== Texto exibido

O patrocínio está inserido em uma estratégia de comunicação de empresa e, como tal, pressupõe um retorno de investimento, como acontece com qualquer outra ferramenta de comunicação. A Association for Business Sponsorship of the Arts (ABSA) do Reino Unido publica: “… quando se propõe um patrocínio a uma empresa, não se está pedindo dinheiro, mas vendendo algo que trará um retorno comercial para a empresa”.

Avaliação do retorno do investimento em marketing cultural

Ainda que seja comum às empresas avaliarem o retorno do investimento que realizam, esta prática não é percebida quando se trata de verbas destinadas à área de comunicação e isso se estende às iniciativas de patrocínio, o que, muitas vezes, resulta em corte de verbas para a área.

Embora os investimentos em marketing cultural sejam crescentes, não se observa uma avaliação do retorno do investimento em marketing cultural de uma maneira mais consistente.

Poder comprovar o retorno que o marketing cultural traz ajudaria aos profissionais de marketing usar, com mais segurança, essa ferramenta para a comunicação da empresa, ficando mais independente das leis de incentivo, que, como todo incentivo fiscal, é algo transitório.

O desenvolvimento de mecanismos para a prestação de contas e avaliação do retorno sobre os investimentos na área diminuiria as incertezas das empresas quanto às consequências dos gastos como parte da comunicação do marketing.

====
== Linhas fornecidas

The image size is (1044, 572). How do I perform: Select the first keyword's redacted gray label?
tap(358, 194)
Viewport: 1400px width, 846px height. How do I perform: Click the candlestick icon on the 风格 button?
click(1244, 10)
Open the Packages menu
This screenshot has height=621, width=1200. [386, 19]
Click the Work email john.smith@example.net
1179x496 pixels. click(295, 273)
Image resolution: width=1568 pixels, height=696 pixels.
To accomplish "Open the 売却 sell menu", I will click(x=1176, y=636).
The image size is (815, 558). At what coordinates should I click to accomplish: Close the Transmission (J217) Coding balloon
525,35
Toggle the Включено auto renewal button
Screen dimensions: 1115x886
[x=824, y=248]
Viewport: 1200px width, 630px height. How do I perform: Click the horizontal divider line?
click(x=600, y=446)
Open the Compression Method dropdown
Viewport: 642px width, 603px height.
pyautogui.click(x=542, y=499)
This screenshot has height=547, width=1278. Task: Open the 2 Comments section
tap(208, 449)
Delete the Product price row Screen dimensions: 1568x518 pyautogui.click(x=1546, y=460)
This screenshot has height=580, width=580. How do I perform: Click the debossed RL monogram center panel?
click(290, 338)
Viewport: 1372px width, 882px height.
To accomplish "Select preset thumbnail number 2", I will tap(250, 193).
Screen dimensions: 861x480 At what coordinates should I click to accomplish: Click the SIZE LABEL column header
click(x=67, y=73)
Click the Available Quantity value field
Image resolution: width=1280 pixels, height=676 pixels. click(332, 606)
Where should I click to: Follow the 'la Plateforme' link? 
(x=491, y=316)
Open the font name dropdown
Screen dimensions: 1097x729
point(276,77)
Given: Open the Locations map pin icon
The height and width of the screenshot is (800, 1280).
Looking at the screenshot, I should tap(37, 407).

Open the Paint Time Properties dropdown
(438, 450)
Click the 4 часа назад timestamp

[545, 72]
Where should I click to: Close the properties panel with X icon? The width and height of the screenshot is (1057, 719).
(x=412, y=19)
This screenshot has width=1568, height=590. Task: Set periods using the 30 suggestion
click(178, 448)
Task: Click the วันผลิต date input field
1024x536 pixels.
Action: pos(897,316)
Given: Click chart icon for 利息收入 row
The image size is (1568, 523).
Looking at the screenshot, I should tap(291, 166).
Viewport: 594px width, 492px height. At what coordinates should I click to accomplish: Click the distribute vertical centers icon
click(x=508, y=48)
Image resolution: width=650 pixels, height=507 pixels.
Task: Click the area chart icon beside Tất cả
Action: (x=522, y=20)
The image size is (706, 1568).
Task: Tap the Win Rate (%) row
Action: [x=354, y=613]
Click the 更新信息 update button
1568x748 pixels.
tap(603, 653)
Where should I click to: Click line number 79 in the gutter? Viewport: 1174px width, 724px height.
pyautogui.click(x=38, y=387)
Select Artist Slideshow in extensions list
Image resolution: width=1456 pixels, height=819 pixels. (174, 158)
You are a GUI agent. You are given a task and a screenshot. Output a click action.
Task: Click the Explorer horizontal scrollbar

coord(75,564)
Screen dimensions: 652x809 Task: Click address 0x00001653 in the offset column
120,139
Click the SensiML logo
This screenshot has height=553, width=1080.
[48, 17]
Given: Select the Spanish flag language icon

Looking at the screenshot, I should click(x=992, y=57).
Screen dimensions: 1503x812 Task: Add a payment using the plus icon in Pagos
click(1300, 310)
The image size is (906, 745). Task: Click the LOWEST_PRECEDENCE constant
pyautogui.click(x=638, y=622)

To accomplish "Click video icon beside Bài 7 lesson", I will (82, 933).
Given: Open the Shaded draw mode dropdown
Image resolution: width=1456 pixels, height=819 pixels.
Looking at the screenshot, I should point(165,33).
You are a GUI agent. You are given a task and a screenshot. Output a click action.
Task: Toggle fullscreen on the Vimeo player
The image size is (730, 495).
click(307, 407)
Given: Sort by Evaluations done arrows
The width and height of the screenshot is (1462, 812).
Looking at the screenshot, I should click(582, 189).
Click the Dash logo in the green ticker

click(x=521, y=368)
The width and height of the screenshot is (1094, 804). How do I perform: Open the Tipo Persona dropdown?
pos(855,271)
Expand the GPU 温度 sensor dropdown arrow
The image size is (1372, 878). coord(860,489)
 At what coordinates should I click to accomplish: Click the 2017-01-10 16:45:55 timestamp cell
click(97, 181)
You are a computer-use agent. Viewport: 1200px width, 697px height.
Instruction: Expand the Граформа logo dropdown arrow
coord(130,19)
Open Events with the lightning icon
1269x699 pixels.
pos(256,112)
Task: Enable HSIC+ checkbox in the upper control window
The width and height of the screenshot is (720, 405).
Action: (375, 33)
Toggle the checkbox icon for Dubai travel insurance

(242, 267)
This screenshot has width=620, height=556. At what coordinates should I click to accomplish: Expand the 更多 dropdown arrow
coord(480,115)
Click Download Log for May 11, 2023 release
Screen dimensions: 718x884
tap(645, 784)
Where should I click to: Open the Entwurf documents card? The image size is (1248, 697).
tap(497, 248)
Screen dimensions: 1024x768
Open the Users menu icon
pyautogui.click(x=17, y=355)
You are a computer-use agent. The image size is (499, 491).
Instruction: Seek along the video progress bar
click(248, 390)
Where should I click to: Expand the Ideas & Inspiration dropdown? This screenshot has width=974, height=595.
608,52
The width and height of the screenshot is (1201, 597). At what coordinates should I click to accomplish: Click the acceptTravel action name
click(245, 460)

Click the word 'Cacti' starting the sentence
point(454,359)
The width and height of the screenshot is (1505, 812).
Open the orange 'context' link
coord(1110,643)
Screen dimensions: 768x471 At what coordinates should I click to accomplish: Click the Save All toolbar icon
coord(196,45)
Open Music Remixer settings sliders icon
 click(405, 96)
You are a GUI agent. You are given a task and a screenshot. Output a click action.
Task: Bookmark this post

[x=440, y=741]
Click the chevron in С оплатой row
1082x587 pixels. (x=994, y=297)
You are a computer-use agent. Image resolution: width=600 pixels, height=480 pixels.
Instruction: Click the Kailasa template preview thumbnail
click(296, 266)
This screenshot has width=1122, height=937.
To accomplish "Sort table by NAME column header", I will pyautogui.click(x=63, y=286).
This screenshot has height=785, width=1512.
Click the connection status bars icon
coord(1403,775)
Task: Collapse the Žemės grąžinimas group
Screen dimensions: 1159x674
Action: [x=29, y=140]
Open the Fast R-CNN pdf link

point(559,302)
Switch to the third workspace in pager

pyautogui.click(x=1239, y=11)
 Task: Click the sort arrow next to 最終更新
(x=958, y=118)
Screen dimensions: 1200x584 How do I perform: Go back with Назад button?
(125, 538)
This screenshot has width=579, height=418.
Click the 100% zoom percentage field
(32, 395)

====

Exercício:
Pode transcrever por inteiro o texto sobre marketing cultural, sem alterar nada? As linhas não têm relação alguma com o texto sobre marketing cultural.

Resultado:
O patrocínio está inserido em uma estratégia de comunicação de empresa e, como tal, pressupõe um retorno de investimento, como acontece com qualquer outra ferramenta de comunicação. A Association for Business Sponsorship of the Arts (ABSA) do Reino Unido publica: “… quando se propõe um patrocínio a uma empresa, não se está pedindo dinheiro, mas vendendo algo que trará um retorno comercial para a empresa”.

Avaliação do retorno do investimento em marketing cultural

Ainda que seja comum às empresas avaliarem o retorno do investimento que realizam, esta prática não é percebida quando se trata de verbas destinadas à área de comunicação e isso se estende às iniciativas de patrocínio, o que, muitas vezes, resulta em corte de verbas para a área.

Embora os investimentos em marketing cultural sejam crescentes, não se observa uma avaliação do retorno do investimento em marketing cultural de uma maneira mais consistente.

Poder comprovar o retorno que o marketing cultural traz ajudaria aos profissionais de marketing usar, com mais segurança, essa ferramenta para a comunicação da empresa, ficando mais independente das leis de incentivo, que, como todo incentivo fiscal, é algo transitório.

O desenvolvimento de mecanismos para a prestação de contas e avaliação do retorno sobre os investimentos na área diminuiria as incertezas das empresas quanto às consequências dos gastos como parte da comunicação do marketing.